§ **Aim of the exercise**
Take the data and return it in full. Change nothing.

(Stored items)

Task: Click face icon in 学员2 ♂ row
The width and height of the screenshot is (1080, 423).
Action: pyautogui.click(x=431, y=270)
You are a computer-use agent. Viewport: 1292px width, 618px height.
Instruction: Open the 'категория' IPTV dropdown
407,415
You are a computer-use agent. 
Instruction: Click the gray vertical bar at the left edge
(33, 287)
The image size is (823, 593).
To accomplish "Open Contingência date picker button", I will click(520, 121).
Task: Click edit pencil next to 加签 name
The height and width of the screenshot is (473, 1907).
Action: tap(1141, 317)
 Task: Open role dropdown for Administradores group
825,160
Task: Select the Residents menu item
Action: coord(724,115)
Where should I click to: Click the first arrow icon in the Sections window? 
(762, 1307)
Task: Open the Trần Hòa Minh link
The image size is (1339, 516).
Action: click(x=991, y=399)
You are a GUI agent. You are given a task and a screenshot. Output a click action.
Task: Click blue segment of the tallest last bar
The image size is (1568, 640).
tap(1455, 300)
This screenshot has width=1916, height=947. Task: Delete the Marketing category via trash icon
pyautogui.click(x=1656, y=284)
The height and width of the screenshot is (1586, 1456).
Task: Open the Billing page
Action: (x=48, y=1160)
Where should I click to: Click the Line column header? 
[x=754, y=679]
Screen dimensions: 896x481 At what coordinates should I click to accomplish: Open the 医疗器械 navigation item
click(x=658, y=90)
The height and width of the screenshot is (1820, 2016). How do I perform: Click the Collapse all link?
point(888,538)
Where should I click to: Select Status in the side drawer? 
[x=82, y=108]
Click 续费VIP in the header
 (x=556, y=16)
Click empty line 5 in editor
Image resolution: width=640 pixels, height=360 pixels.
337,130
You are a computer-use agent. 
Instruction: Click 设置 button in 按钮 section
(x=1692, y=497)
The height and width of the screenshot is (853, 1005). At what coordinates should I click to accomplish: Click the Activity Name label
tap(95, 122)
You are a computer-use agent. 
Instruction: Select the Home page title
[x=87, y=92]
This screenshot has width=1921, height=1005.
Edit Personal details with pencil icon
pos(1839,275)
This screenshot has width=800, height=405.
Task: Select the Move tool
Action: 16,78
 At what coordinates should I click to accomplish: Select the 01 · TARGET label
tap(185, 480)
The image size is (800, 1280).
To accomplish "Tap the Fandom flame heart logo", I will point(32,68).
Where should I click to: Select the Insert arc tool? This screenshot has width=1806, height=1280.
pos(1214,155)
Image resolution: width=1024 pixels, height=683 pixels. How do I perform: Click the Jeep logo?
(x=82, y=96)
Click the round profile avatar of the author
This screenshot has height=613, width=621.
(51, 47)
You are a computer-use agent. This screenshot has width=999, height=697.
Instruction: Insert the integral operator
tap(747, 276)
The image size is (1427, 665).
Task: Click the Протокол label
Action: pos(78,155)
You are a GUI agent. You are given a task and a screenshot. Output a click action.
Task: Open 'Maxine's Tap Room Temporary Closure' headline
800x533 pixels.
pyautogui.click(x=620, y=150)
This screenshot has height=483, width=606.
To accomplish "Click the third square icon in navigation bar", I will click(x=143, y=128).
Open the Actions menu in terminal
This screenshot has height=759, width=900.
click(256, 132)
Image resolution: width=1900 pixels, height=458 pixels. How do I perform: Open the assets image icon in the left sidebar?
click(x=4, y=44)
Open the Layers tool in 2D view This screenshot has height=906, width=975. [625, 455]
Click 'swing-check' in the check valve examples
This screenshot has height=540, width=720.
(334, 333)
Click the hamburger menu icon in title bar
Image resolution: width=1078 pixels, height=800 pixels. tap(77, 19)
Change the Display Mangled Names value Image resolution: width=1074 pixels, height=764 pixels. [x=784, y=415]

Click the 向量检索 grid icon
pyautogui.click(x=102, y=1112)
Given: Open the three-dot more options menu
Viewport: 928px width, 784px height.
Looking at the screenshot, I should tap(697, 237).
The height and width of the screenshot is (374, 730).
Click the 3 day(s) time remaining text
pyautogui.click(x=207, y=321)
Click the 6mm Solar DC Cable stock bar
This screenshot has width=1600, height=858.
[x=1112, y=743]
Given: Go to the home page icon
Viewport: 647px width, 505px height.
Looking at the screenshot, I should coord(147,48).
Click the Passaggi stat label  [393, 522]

§ **Task output**
Task: Click face icon in 学员2 ♂ row
The width and height of the screenshot is (1080, 423).
Action: pyautogui.click(x=431, y=270)
You are a computer-use agent. Viewport: 1292px width, 618px height.
Instruction: Open the 'категория' IPTV dropdown
407,415
You are a computer-use agent. 
Instruction: Click the gray vertical bar at the left edge
(33, 287)
The image size is (823, 593).
To accomplish "Open Contingência date picker button", I will click(520, 121).
Task: Click edit pencil next to 加签 name
The height and width of the screenshot is (473, 1907).
Action: tap(1141, 317)
 Task: Open role dropdown for Administradores group
825,160
Task: Select the Residents menu item
Action: coord(724,115)
Where should I click to: Click the first arrow icon in the Sections window? 
(762, 1307)
Task: Open the Trần Hòa Minh link
The image size is (1339, 516).
Action: click(x=991, y=399)
You are a GUI agent. You are given a task and a screenshot. Output a click action.
Task: Click blue segment of the tallest last bar
The image size is (1568, 640).
tap(1455, 300)
This screenshot has width=1916, height=947. Task: Delete the Marketing category via trash icon
pyautogui.click(x=1656, y=284)
The height and width of the screenshot is (1586, 1456).
Task: Open the Billing page
Action: (x=48, y=1160)
Where should I click to: Click the Line column header? 
[x=754, y=679]
Screen dimensions: 896x481 At what coordinates should I click to accomplish: Open the 医疗器械 navigation item
click(x=658, y=90)
The height and width of the screenshot is (1820, 2016). How do I perform: Click the Collapse all link?
point(888,538)
Where should I click to: Select Status in the side drawer? 
[x=82, y=108]
Click 续费VIP in the header
 (x=556, y=16)
Click empty line 5 in editor
Image resolution: width=640 pixels, height=360 pixels.
337,130
You are a computer-use agent. 
Instruction: Click 设置 button in 按钮 section
(x=1692, y=497)
The height and width of the screenshot is (853, 1005). At what coordinates should I click to accomplish: Click the Activity Name label
tap(95, 122)
You are a computer-use agent. 
Instruction: Select the Home page title
[x=87, y=92]
This screenshot has width=1921, height=1005.
Edit Personal details with pencil icon
pos(1839,275)
This screenshot has width=800, height=405.
Task: Select the Move tool
Action: 16,78
 At what coordinates should I click to accomplish: Select the 01 · TARGET label
tap(185, 480)
The image size is (800, 1280).
To accomplish "Tap the Fandom flame heart logo", I will point(32,68).
Where should I click to: Select the Insert arc tool? This screenshot has width=1806, height=1280.
pos(1214,155)
Image resolution: width=1024 pixels, height=683 pixels. How do I perform: Click the Jeep logo?
(x=82, y=96)
Click the round profile avatar of the author
This screenshot has height=613, width=621.
(51, 47)
You are a computer-use agent. This screenshot has width=999, height=697.
Instruction: Insert the integral operator
tap(747, 276)
The image size is (1427, 665).
Task: Click the Протокол label
Action: pos(78,155)
You are a GUI agent. You are given a task and a screenshot. Output a click action.
Task: Open 'Maxine's Tap Room Temporary Closure' headline
800x533 pixels.
pyautogui.click(x=620, y=150)
This screenshot has height=483, width=606.
To accomplish "Click the third square icon in navigation bar", I will click(x=143, y=128).
Open the Actions menu in terminal
This screenshot has height=759, width=900.
click(256, 132)
Image resolution: width=1900 pixels, height=458 pixels. How do I perform: Open the assets image icon in the left sidebar?
click(x=4, y=44)
Open the Layers tool in 2D view This screenshot has height=906, width=975. [625, 455]
Click 'swing-check' in the check valve examples
This screenshot has height=540, width=720.
(334, 333)
Click the hamburger menu icon in title bar
Image resolution: width=1078 pixels, height=800 pixels. tap(77, 19)
Change the Display Mangled Names value Image resolution: width=1074 pixels, height=764 pixels. [x=784, y=415]

Click the 向量检索 grid icon
pyautogui.click(x=102, y=1112)
Given: Open the three-dot more options menu
Viewport: 928px width, 784px height.
Looking at the screenshot, I should tap(697, 237).
The height and width of the screenshot is (374, 730).
Click the 3 day(s) time remaining text
pyautogui.click(x=207, y=321)
Click the 6mm Solar DC Cable stock bar
This screenshot has width=1600, height=858.
[x=1112, y=743]
Given: Go to the home page icon
Viewport: 647px width, 505px height.
Looking at the screenshot, I should coord(147,48).
Click the Passaggi stat label  [393, 522]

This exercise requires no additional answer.